### [Task prompt]
Take the lines below beginning at the line that has "[Oracle] (65, 1754)" and stopping after the line that has "Download PDF (48, 1431)", and print them exactly as they are, with no other lines.

### [Extracted information]
==*==
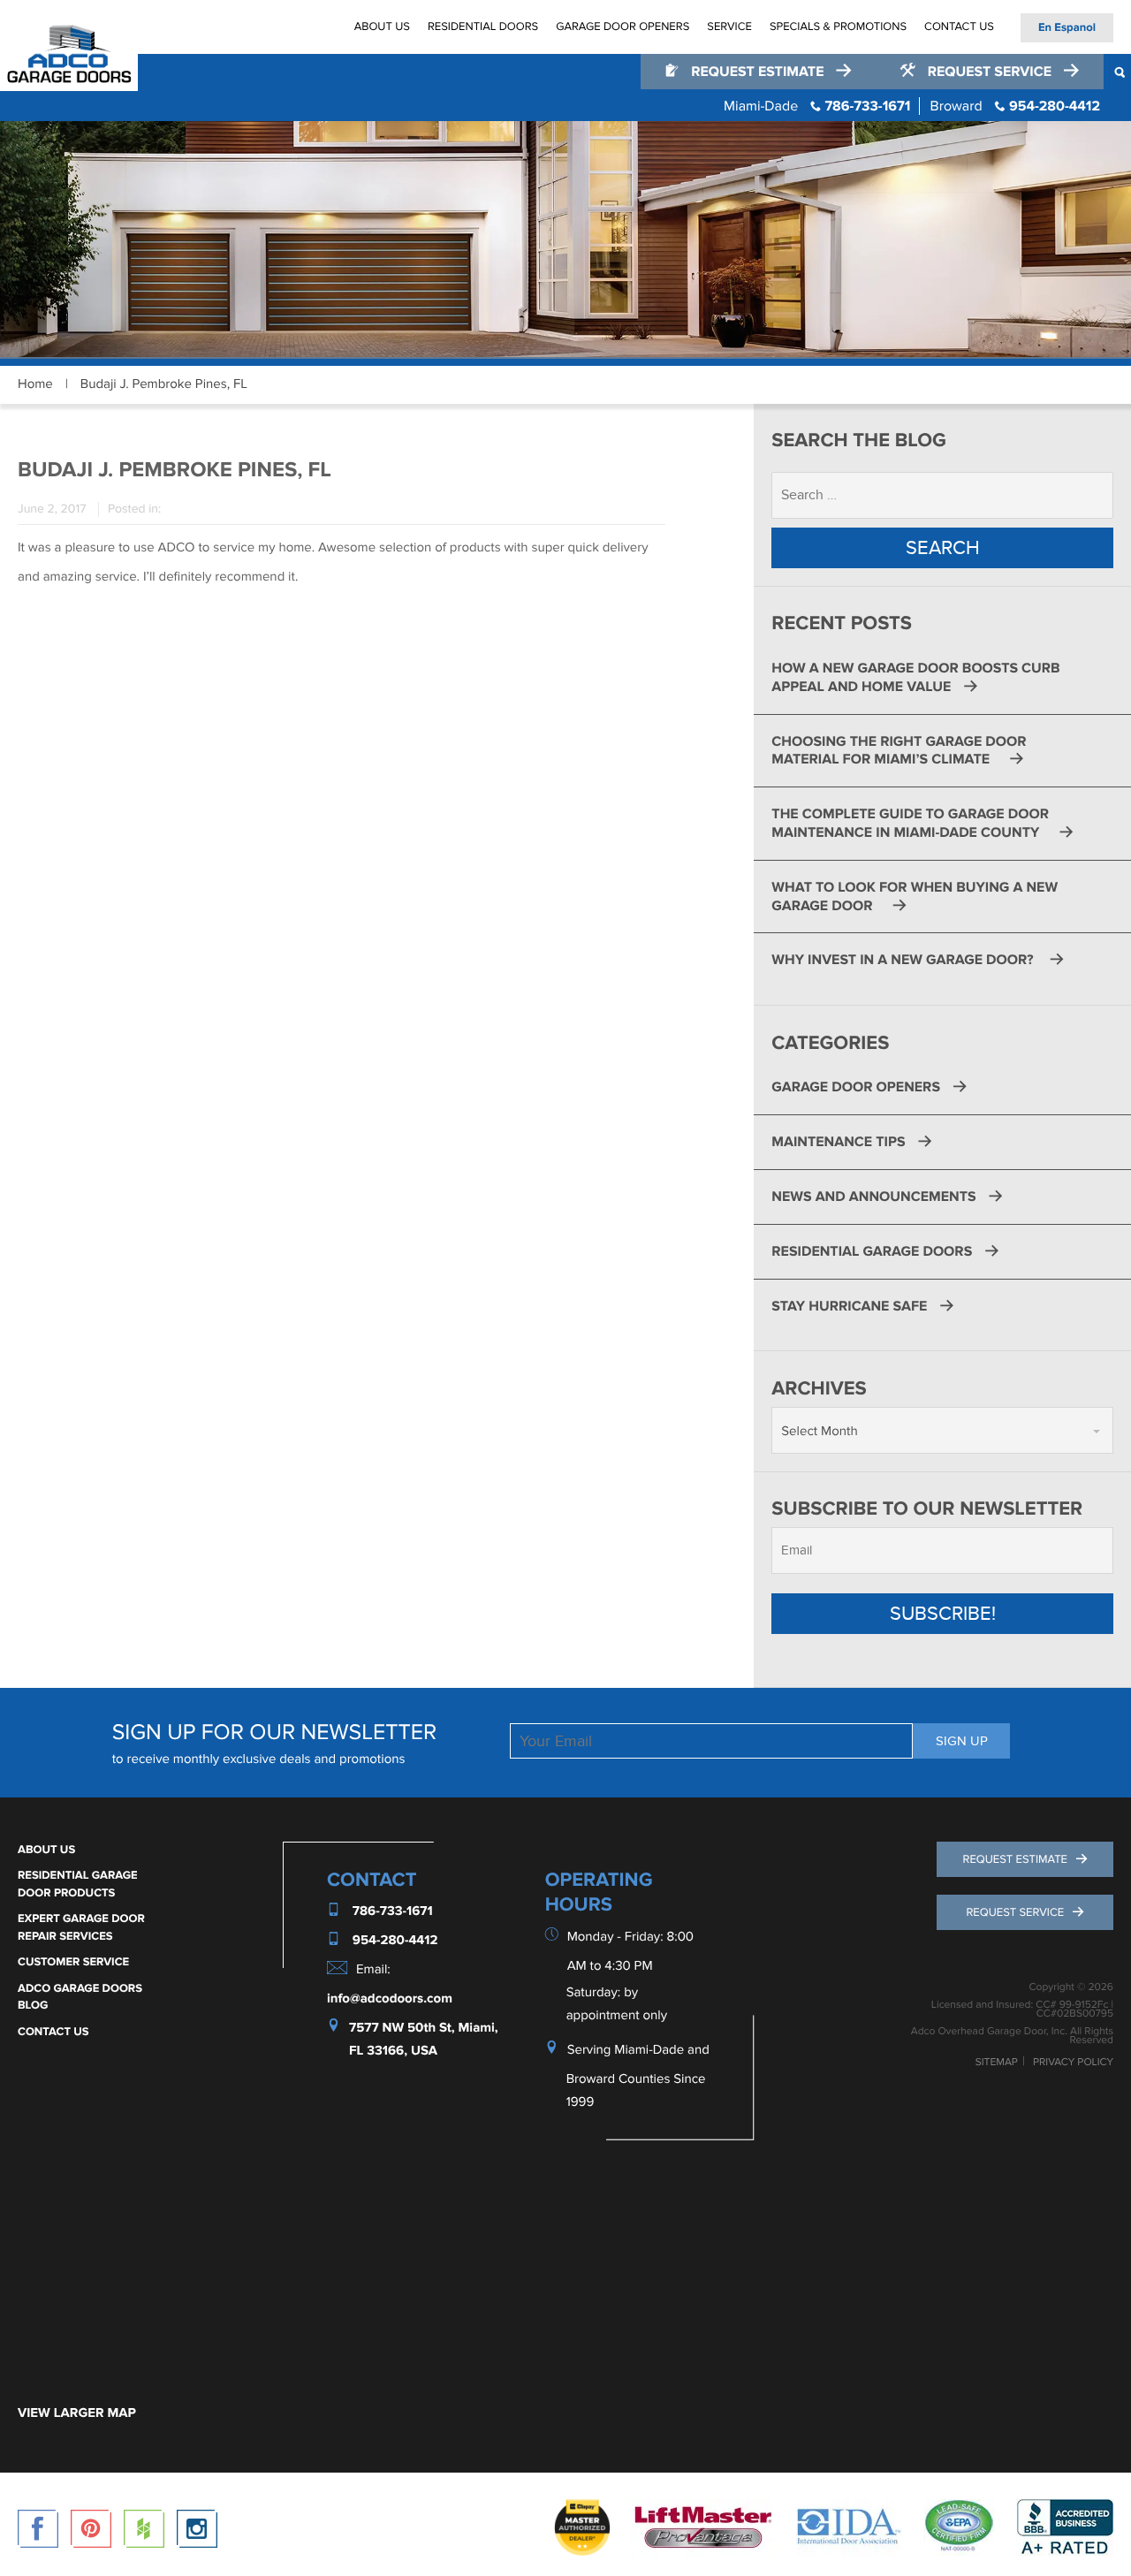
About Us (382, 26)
==*==
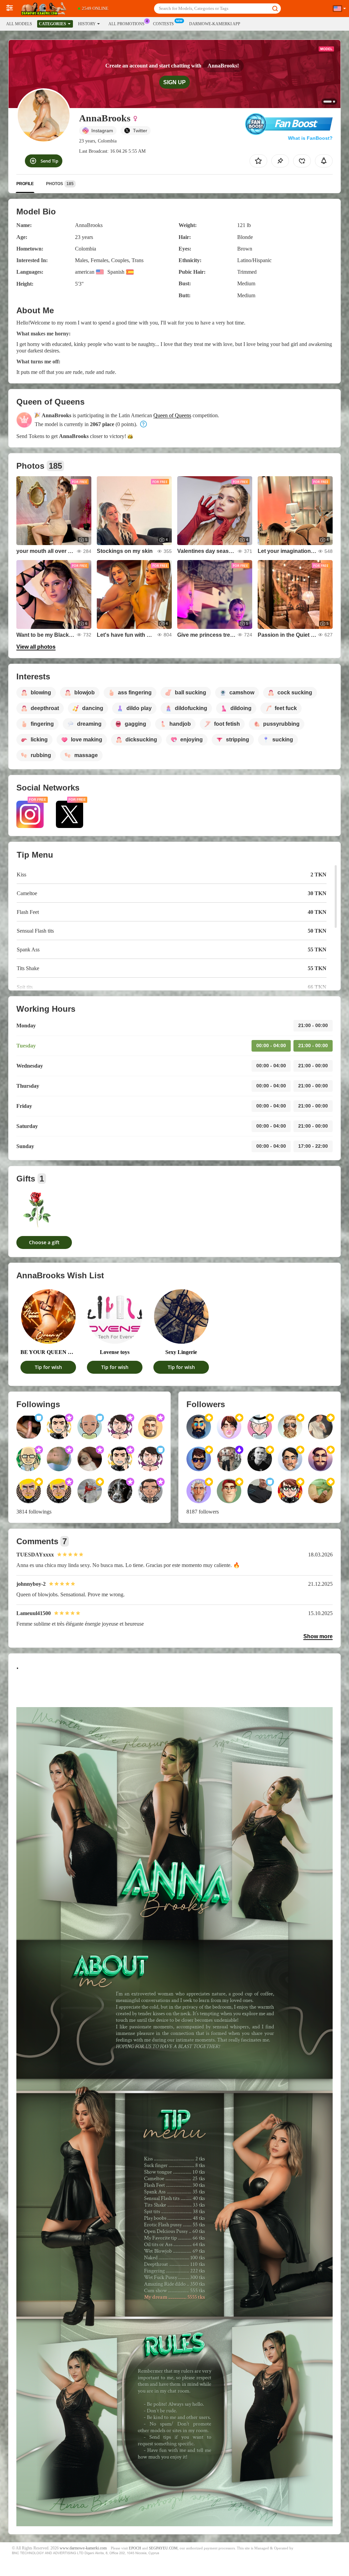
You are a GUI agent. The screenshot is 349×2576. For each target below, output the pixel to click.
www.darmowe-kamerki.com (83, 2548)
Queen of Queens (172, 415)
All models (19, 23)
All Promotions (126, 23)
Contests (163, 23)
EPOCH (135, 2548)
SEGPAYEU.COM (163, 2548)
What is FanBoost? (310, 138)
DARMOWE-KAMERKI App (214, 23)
==*==
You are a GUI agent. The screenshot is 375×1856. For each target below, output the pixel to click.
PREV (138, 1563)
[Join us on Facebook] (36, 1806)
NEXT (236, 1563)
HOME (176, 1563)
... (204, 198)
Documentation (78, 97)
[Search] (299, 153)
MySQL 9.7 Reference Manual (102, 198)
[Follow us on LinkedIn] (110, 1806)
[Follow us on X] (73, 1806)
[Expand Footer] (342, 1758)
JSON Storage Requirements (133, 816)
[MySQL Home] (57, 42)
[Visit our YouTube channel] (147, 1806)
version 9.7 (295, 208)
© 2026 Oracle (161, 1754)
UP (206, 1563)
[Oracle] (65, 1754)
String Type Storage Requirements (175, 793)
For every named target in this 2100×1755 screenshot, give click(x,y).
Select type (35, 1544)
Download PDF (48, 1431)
==*==
### [Solution for this task]
[Oracle] (65, 1754)
String Type Storage Requirements (175, 793)
For every named target in this 2100×1755 screenshot, give click(x,y).
Select type (35, 1544)
Download PDF (48, 1431)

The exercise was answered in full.